### [Written problem]
Give the lines of the records from the line with "The height and width of the screenshot is (429, 690)." to the line with "In order to click on Appear" again, switching "particular" to "specific" and leaving everything else unchanged.

Stored records:
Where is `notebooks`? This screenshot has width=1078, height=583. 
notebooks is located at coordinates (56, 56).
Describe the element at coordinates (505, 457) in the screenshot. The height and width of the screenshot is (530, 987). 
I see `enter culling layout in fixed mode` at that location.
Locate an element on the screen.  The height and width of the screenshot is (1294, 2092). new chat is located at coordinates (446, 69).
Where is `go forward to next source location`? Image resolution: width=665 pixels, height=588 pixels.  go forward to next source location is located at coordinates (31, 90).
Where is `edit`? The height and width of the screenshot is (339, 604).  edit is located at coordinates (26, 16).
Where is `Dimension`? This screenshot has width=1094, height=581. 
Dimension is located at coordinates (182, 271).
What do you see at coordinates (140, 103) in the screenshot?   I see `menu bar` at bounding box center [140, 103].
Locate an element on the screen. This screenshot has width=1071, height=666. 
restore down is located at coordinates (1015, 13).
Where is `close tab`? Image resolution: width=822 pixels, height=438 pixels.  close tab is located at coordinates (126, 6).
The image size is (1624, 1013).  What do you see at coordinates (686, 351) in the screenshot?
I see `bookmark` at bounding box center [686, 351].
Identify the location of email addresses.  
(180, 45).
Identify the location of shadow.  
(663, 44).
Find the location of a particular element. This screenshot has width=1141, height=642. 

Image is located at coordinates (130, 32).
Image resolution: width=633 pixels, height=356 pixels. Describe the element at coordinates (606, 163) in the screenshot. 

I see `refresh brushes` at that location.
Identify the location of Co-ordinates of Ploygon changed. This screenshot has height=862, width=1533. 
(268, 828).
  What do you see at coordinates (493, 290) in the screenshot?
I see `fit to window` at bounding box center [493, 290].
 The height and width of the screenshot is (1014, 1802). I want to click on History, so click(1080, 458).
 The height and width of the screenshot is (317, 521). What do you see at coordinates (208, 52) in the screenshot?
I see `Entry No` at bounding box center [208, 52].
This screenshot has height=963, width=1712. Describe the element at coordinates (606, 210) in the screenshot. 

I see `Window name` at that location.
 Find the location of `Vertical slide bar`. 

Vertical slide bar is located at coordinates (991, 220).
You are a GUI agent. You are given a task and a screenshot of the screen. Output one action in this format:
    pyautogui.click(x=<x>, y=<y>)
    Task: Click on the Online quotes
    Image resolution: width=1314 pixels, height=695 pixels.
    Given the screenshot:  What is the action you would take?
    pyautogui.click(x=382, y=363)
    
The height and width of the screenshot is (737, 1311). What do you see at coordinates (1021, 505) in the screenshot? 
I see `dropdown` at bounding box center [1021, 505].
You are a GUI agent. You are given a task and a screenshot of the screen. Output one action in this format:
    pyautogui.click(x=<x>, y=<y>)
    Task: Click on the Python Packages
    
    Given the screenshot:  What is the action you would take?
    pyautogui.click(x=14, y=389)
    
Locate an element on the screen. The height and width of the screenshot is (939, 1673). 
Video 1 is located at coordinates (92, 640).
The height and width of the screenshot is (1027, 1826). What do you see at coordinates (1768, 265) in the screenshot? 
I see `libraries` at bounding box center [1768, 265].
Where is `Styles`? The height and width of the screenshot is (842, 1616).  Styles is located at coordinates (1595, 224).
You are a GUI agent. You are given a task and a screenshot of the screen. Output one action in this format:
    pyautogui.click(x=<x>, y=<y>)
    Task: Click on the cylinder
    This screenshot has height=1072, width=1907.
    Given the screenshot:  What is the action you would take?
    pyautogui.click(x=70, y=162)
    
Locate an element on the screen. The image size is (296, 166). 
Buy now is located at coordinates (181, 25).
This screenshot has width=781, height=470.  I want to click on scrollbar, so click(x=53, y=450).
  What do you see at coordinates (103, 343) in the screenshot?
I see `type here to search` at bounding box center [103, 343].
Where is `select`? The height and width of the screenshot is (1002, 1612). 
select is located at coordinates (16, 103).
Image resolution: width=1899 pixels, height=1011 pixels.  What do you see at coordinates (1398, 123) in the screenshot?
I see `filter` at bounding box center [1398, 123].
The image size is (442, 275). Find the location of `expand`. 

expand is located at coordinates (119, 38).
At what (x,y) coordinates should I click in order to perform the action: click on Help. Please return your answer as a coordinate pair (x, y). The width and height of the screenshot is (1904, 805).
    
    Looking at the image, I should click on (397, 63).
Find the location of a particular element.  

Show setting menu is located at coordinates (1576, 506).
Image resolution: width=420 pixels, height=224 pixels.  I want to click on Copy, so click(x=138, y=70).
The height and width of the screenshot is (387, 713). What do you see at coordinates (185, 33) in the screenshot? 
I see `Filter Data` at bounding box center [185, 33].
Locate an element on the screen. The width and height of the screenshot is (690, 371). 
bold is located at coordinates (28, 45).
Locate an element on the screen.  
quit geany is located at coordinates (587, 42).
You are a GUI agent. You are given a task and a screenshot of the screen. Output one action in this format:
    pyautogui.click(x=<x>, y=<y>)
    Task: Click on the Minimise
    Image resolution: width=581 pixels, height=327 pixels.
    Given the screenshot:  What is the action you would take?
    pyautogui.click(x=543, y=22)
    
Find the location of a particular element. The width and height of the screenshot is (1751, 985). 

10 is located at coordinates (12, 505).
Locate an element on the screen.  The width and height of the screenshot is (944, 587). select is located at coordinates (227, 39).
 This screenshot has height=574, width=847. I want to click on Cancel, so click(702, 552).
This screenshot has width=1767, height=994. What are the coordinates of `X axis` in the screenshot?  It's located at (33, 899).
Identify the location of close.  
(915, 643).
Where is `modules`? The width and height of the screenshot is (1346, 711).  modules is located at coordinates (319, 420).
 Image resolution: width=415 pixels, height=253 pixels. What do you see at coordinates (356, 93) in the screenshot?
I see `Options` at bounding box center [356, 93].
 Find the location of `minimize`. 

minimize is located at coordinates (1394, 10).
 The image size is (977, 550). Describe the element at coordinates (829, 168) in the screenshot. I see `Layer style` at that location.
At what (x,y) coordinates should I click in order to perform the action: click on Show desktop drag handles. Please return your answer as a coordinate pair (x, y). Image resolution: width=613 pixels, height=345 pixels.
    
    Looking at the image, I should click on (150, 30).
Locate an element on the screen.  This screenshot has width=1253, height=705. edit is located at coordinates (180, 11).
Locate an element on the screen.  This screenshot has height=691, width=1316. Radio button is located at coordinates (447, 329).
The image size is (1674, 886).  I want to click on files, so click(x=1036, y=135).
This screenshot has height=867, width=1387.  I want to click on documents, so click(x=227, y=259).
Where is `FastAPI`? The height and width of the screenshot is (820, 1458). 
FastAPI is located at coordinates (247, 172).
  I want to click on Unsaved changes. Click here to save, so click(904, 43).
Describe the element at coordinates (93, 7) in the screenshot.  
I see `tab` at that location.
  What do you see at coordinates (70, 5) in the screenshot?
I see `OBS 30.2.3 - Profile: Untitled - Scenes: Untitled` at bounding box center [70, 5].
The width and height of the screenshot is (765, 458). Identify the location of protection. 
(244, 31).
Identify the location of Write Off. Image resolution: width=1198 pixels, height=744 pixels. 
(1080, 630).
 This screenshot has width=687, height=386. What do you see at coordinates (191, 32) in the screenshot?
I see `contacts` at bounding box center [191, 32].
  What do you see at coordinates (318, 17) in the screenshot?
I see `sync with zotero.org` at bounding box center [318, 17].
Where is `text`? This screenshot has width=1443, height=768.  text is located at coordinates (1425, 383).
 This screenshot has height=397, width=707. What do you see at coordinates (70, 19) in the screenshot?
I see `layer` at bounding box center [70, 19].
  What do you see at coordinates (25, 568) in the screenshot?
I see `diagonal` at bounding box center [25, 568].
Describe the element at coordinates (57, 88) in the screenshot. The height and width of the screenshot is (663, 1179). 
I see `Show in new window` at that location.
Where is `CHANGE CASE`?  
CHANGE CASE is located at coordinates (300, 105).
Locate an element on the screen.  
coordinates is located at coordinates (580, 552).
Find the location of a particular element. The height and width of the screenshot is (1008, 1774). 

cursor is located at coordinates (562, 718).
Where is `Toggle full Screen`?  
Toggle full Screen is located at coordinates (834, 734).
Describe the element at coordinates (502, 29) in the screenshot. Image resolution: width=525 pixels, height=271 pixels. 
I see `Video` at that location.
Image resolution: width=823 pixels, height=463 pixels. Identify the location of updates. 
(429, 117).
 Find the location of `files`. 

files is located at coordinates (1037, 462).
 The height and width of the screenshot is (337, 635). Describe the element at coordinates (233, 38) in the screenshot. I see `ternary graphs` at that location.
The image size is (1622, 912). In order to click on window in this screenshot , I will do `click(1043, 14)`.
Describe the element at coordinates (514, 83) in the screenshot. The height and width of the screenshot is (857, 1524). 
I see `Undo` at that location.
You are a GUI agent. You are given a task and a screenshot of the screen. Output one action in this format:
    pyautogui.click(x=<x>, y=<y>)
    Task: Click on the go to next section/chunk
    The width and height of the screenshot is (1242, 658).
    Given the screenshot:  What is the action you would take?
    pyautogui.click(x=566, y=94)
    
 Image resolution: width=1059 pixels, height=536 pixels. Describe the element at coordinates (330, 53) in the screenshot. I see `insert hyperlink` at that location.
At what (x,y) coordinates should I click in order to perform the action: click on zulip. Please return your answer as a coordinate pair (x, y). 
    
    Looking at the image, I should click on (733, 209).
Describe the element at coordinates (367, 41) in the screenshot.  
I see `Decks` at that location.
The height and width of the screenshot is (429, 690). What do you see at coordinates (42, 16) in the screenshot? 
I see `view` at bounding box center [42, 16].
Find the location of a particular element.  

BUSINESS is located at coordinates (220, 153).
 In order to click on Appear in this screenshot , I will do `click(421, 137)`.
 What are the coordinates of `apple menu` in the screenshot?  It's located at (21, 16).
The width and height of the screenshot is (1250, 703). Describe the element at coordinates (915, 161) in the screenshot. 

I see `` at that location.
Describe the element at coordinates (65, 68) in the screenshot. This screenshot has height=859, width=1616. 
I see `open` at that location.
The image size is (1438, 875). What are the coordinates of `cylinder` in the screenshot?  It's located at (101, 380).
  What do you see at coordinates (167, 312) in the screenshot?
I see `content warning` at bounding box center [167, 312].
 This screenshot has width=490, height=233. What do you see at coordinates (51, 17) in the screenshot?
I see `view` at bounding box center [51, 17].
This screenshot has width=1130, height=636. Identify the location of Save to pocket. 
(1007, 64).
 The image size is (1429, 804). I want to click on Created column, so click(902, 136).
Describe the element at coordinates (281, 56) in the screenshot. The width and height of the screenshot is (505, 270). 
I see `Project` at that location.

### [Exercise solution]
The height and width of the screenshot is (429, 690). What do you see at coordinates (42, 16) in the screenshot? 
I see `view` at bounding box center [42, 16].
Find the location of a specific element.  

BUSINESS is located at coordinates (220, 153).
 In order to click on Appear in this screenshot , I will do `click(421, 137)`.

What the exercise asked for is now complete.